Search code examples
elasticsearchsearchlucenefull-text-searchopensearch

Searching documents in Elasticsearch with most common terms with my query but also with least uncommon terms


I am struggling with an Elasticsearch query over a ngrams field. I am trying to fetch those documents that have a value in that field whose ngram tokens are the most similiar to the ones of my query input. To be precise, I want that the non-matching tokens are counted negatively in the score of a given document. If I am query "current assets" I would like that documents like "my current assets" are scored higher than "This is the current period report of current assets. The second document has more terms in common with my query ("current" appears twice) but it has also more uncommon terms ("This","is"...). How to make Elasticseach to take into consideration the uncommon terms when scoring?

I have tried to check the explanation of how the scores are calculated for different documents. Weirdly it shows that for bot documents, when calculating the score of the same term, they obtain different values because IDF is different. In other words, it shows that the same term (i.e. "curr") is a different number of documents when asking for explanation for different documents. How this is even possible? Also, I have only Elasticsearch node.


Solution

  • To be precise, I want that the non-matching tokens are counted negatively in the score of a given document.

    This cannot be done directly since information about non-matched tokens is not easily available during searching, however, you have access to overall document length so you can introduce penalty for the length of the document. In the default algorithm (BM25) it is controlled by the parameter b. See similarity module docs for more information.

    How to make Elasticseach to take into consideration the uncommon terms when scoring?

    If by "common" you mean matching, the matching terms between your query and the document is the most important part of the scoring. We would need to take a look at the explanation to tell you exactly why you are getting unexpected results. Using term "common" while talking about scoring is a bit confusing since "common" term can be misunderstood as "frequent" term in terms of IDF.

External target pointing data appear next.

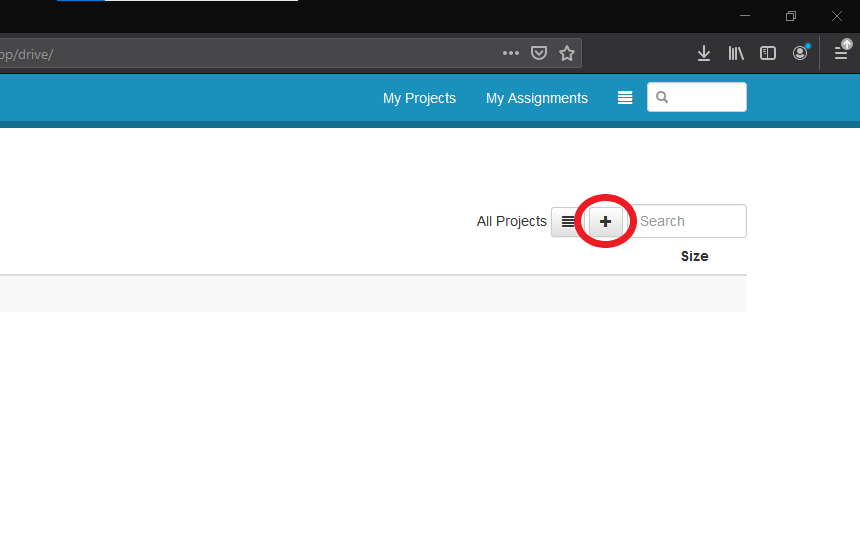Viewport: 860px width, 534px height.
Task: Click the list view button beside All Projects
Action: click(567, 221)
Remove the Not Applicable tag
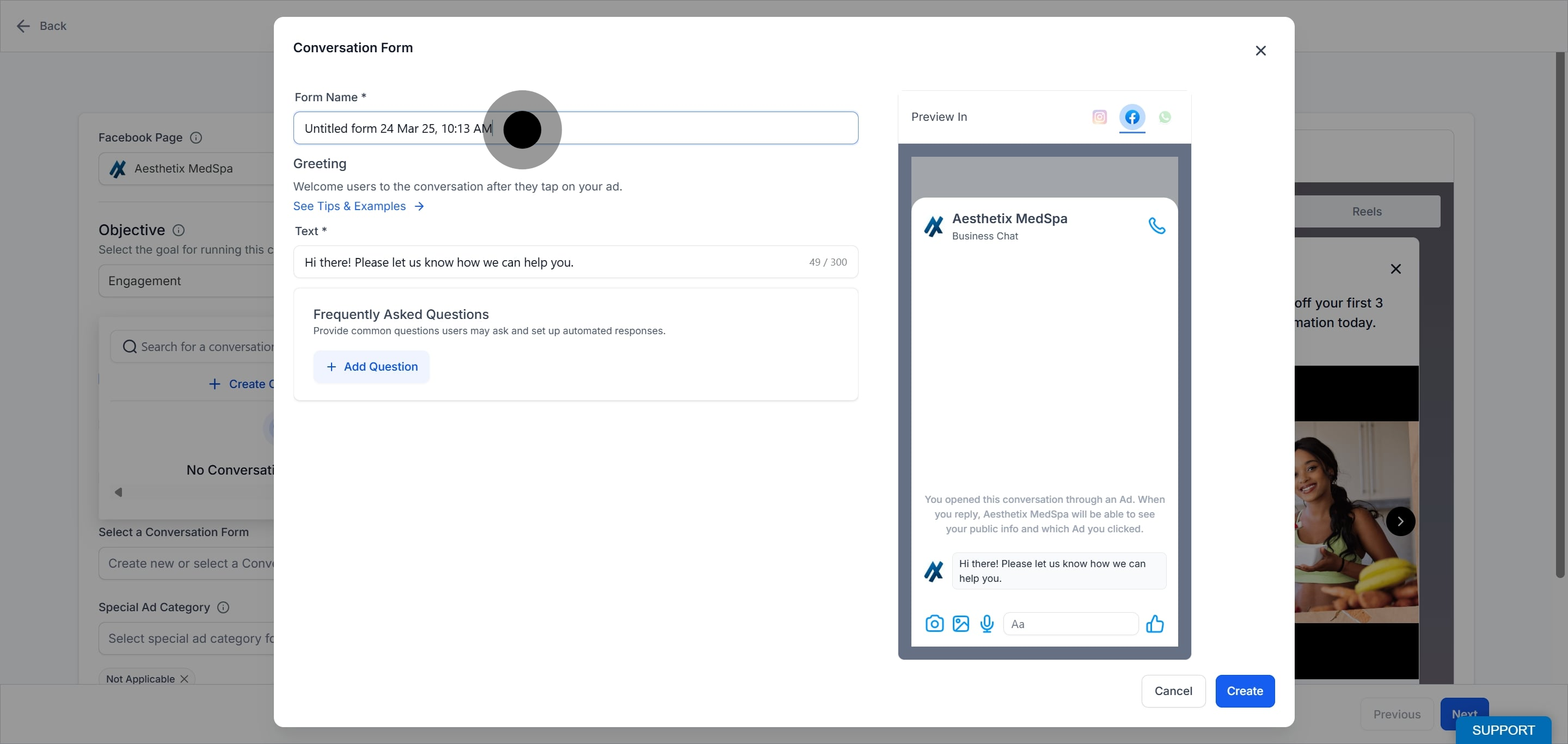1568x744 pixels. point(185,678)
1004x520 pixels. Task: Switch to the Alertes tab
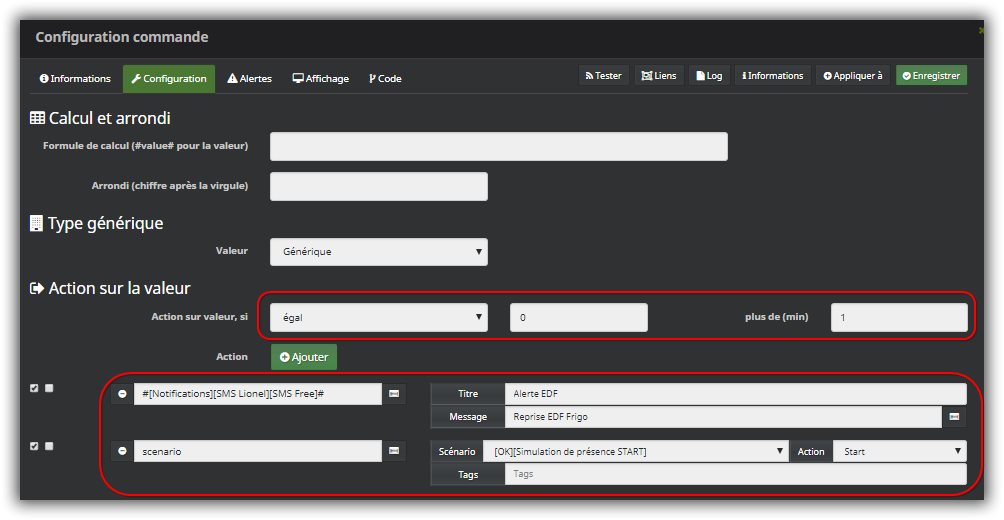[x=249, y=79]
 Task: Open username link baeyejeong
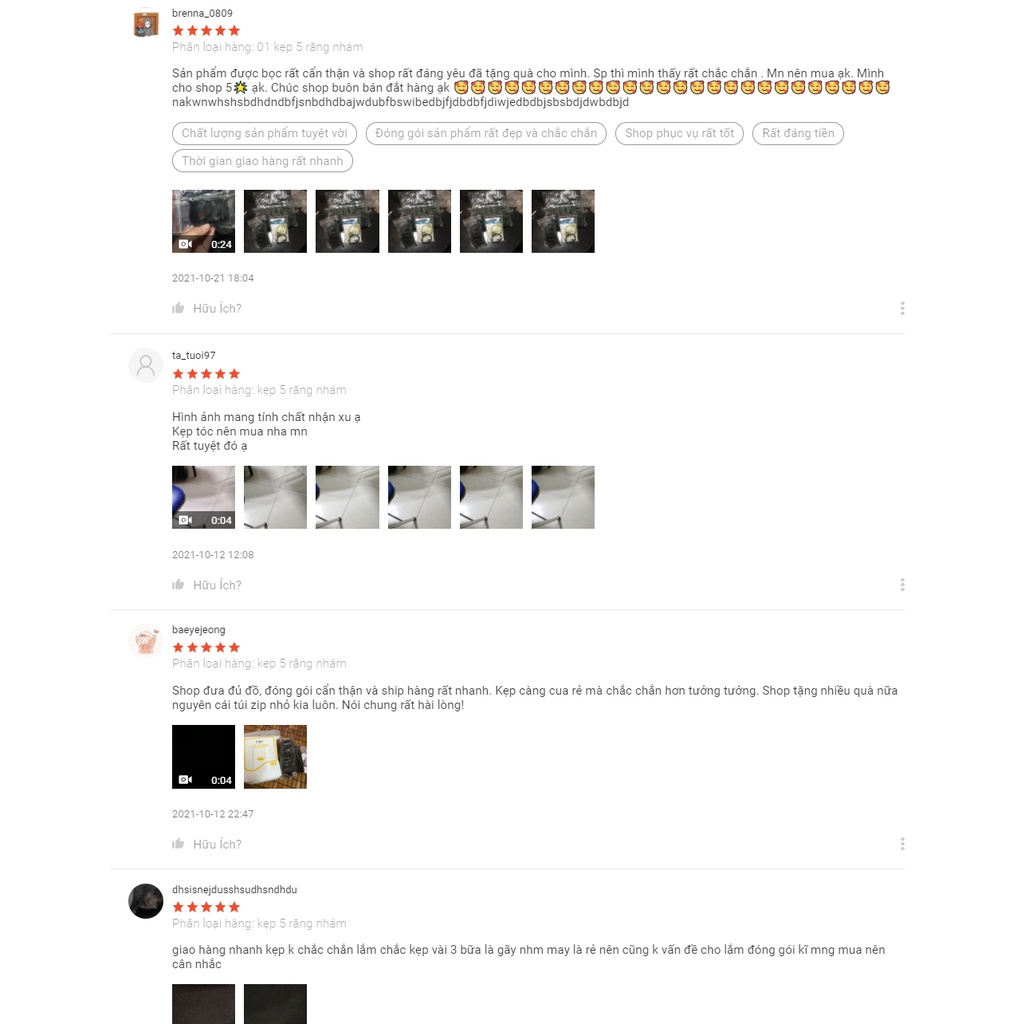pos(199,630)
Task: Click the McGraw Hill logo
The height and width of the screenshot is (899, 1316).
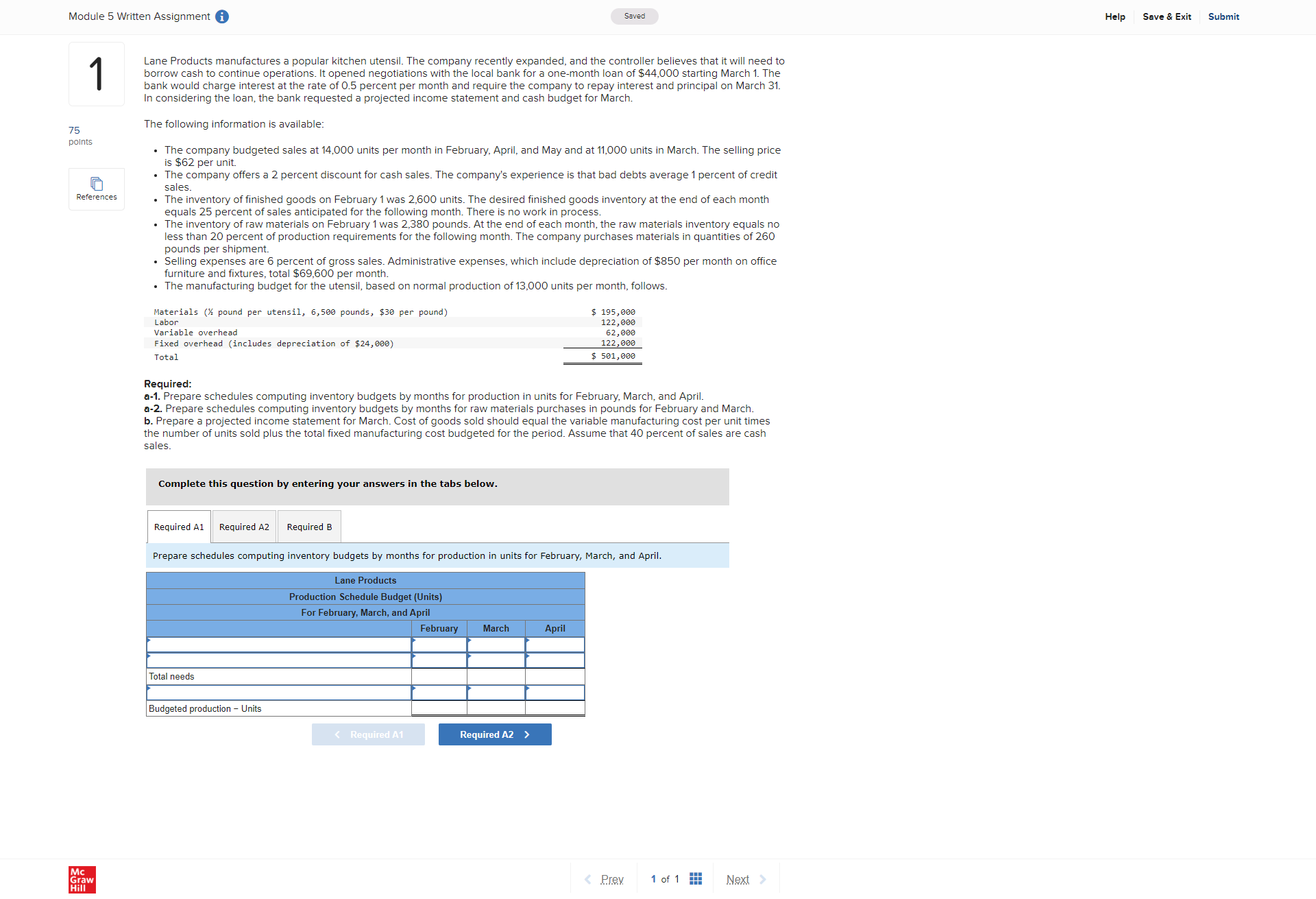Action: [x=82, y=880]
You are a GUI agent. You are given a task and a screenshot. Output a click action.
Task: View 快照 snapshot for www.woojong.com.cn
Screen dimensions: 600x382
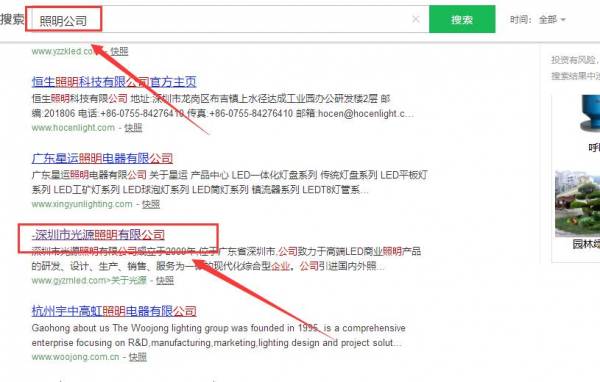click(x=138, y=357)
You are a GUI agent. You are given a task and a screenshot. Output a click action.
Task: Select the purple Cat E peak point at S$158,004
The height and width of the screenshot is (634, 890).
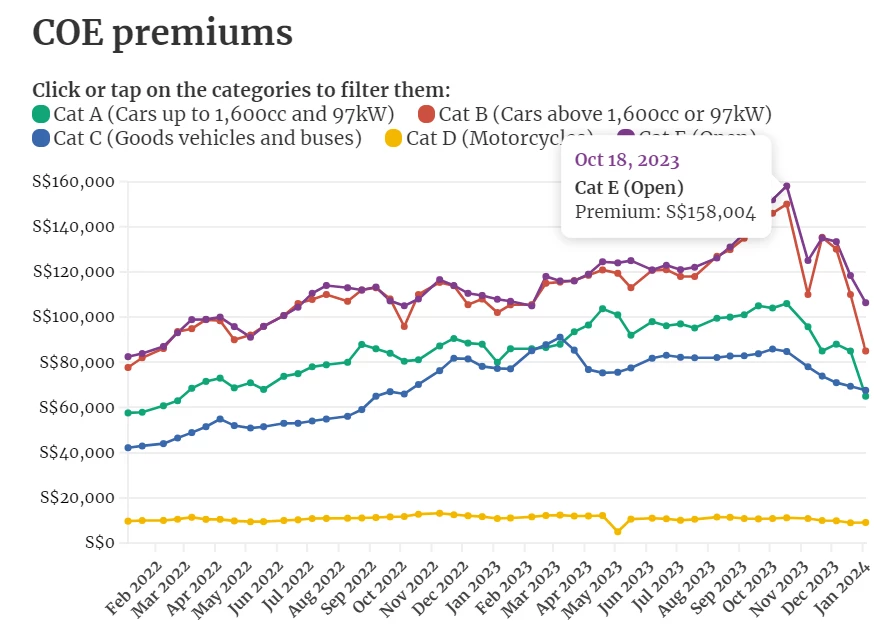coord(787,186)
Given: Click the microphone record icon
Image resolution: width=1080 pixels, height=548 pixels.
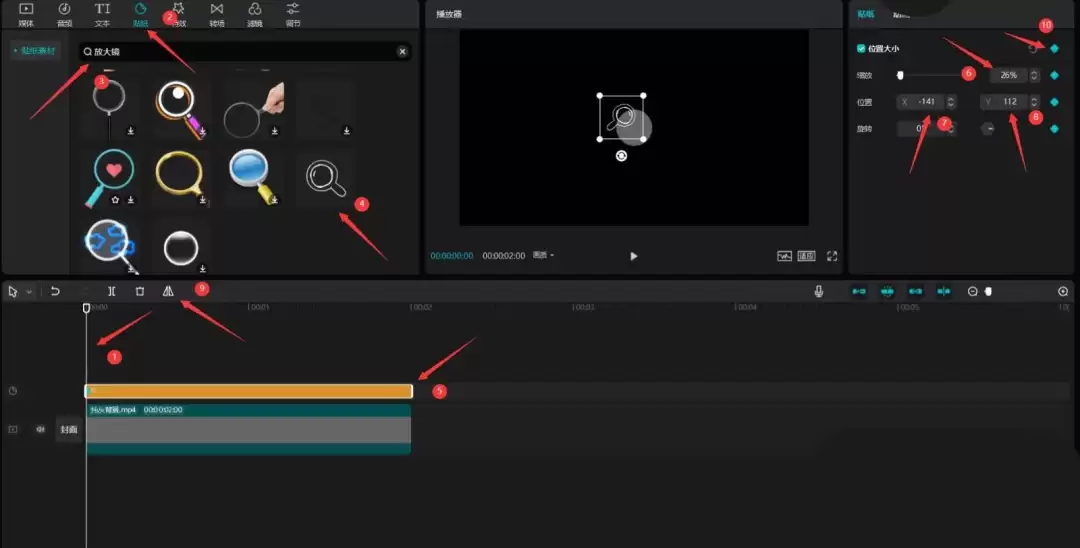Looking at the screenshot, I should (819, 291).
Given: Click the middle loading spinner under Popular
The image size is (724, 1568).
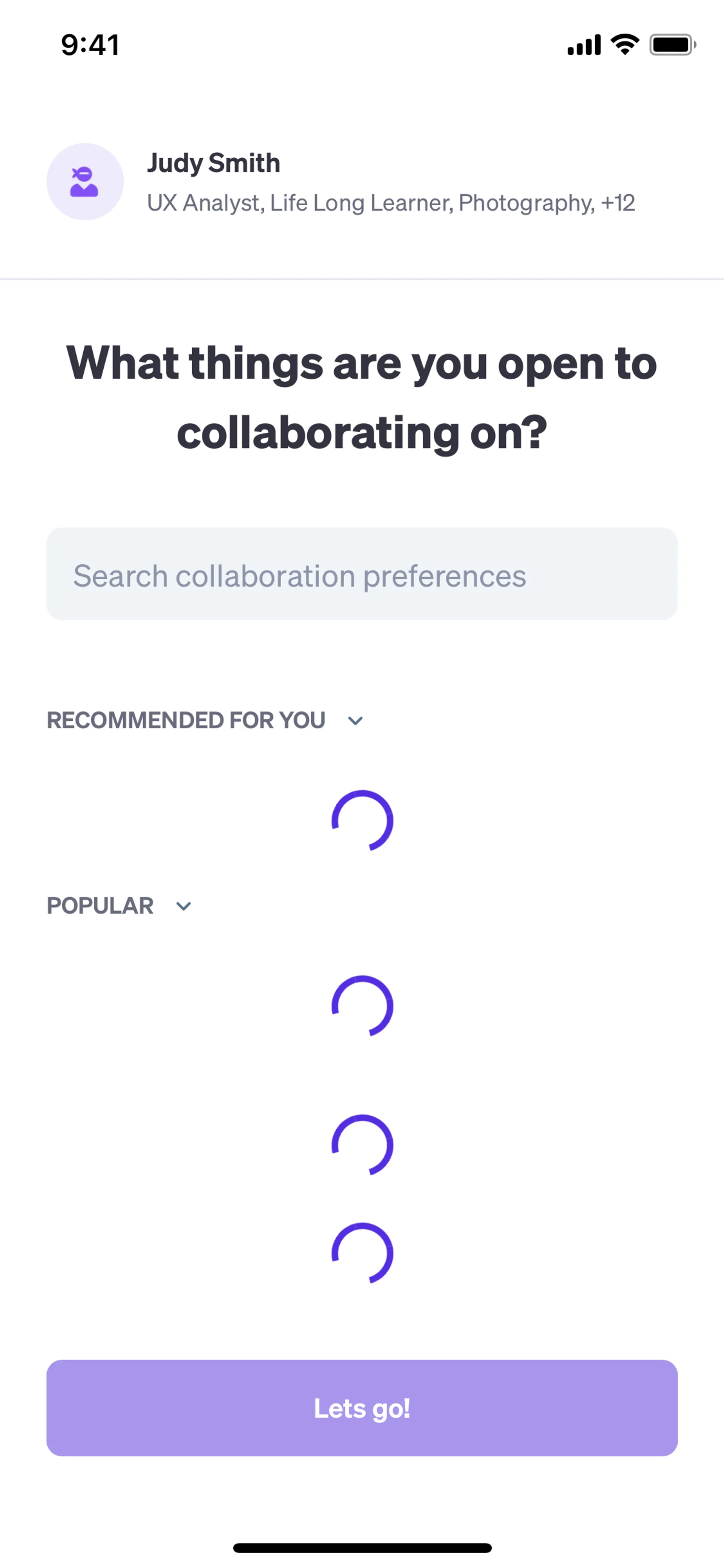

    In other words, it shows that the same term (i.e. "curr") is a different number of documents when asking for explanation for different documents. How this is even possible?

    By default IDF is calculated on each shard independently. With a lot of document this numbers tend to be similar on different shards, but if a small number of documents and rare terms you might have some discrepancy. The simplest way to fix that is by using a single shard or by setting search_type to dfs_query_then_fetch. See documentation for more information on this topic.

    Sorry for generic answers, but most of the complains in your question can be attributed to the issues with DFS. If after switching to a single shard or using dfs_query_then_fetch you still have concrete issues, please open a new question with some examples of the documents and queries as well as print out of scoring explanation and description of why specifically you are not satisfied with the scores that you have got.